Standard WordPress permissions:
- Folders: 755
- Files: 644
- wp-config.php: 600 or 640
Your hosting control panel usually has a file manager where you can check this. If you’re on SSH:
find /path/to/wordpress/ -type d -exec chmod 755 {} \;
find /path/to/wordpress/ -type f -exec chmod 644 {} \;
chmod 600 wp-config.php
Disable File Editing
WordPress has a built-in code editor that lets admins modify plugin and theme files directly from the dashboard. Convenient, but if someone gets admin access, they can inject malicious code instantly.
Add this to wp-config.php:
define('DISALLOW_FILE_EDIT', true);
Now even admins can’t edit files through WordPress. You’ll need FTP or file manager access for legitimate edits, which is how it should be.

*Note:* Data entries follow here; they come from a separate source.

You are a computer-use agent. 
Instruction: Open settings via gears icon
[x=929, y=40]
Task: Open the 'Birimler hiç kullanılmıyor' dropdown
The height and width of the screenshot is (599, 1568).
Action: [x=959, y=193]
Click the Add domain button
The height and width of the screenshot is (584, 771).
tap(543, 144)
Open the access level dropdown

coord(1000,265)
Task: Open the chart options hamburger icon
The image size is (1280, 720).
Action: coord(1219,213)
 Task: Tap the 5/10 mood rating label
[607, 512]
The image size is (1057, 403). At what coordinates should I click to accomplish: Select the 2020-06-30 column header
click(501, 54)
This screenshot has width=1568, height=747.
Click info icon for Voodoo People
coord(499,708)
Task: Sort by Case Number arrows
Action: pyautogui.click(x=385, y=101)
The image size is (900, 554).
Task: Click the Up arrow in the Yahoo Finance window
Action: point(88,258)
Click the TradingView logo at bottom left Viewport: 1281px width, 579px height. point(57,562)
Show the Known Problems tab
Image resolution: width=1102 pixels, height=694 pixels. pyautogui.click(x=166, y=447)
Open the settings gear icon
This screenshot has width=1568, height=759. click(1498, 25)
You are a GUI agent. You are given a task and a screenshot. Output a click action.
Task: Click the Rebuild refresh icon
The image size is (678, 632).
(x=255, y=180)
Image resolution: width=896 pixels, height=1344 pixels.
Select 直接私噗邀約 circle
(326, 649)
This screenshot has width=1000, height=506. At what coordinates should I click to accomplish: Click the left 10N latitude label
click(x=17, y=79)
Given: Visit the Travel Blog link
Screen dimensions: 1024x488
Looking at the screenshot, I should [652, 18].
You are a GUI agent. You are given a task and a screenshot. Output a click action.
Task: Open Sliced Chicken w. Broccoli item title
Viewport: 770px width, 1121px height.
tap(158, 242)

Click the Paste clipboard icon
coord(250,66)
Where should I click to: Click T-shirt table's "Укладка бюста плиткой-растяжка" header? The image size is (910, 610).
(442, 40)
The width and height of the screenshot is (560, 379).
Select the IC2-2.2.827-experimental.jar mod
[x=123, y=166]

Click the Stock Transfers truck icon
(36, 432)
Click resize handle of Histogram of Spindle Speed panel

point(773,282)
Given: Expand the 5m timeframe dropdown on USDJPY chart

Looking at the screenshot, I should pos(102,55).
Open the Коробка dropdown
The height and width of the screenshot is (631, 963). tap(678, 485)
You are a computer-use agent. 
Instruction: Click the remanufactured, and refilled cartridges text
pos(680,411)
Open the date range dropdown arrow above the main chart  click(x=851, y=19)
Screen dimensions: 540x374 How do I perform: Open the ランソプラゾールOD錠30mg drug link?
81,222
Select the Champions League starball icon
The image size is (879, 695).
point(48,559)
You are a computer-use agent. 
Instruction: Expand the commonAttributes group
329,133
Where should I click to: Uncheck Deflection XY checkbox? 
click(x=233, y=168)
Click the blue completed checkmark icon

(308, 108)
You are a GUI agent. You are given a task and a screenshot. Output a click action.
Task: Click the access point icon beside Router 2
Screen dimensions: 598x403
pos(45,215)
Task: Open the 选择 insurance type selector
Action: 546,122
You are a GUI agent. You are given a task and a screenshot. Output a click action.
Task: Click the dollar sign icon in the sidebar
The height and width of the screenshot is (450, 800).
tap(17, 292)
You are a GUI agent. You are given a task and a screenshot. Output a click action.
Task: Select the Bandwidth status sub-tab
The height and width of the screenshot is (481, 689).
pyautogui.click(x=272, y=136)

Hide Your WordPress Version
By default, WordPress broadcasts its version number in the page source. This tells attackers exactly which vulnerabilities to try.
Add to your theme’s functions.php:
remove_action('wp_head', 'wp_generator');
It’s not foolproof – there are other ways to detect WordPress versions – but it stops the laziest scanners.
What About Security Headers?
If you want to go further, add security headers to your .htaccess or through your host’s configuration:
X-Content-Type-Options: nosniff
X-Frame-Options: SAMEORIGIN
X-XSS-Protection: 1; mode=block
Cloudflare adds these automatically if you’re using their free tier, which is worth setting up anyway for the CDN and basic DDoS protection.
The Realistic Priority List
If you’re overwhelmed, do these in order:
- Update WordPress, all plugins, all themes – today
- Change any weak passwords, add 2FA to admin accounts
- Install Wordfence or Solid Security, configure the firewall
- Set up UpdraftPlus backing up to cloud storage
- Delete unused plugins and themes
- Check file permissions
That covers 90% of what matters. Everything else is incremental improvement.
When You’ve Already Been Hacked
If you’re reading this because your site is already compromised:
- Don’t panic, but act fast
- Change all passwords immediately (WordPress, hosting, FTP, database)
- Restore from a clean backup if you have one
- If no backup, run Wordfence scan and manually remove infected files
- Check for new admin users you didn’t create
- Look for modified core files (Wordfence shows this)
- After cleaning, update everything and harden security
For serious infections, Sucuri and Wordfence both offer paid cleanup services. Sometimes it’s worth the £150-200 to have professionals handle it.
WordPress security isn’t complicated. It’s just consistent maintenance that most people skip. Update regularly, use strong credentials, keep backups, and you’re ahead of most sites on the internet.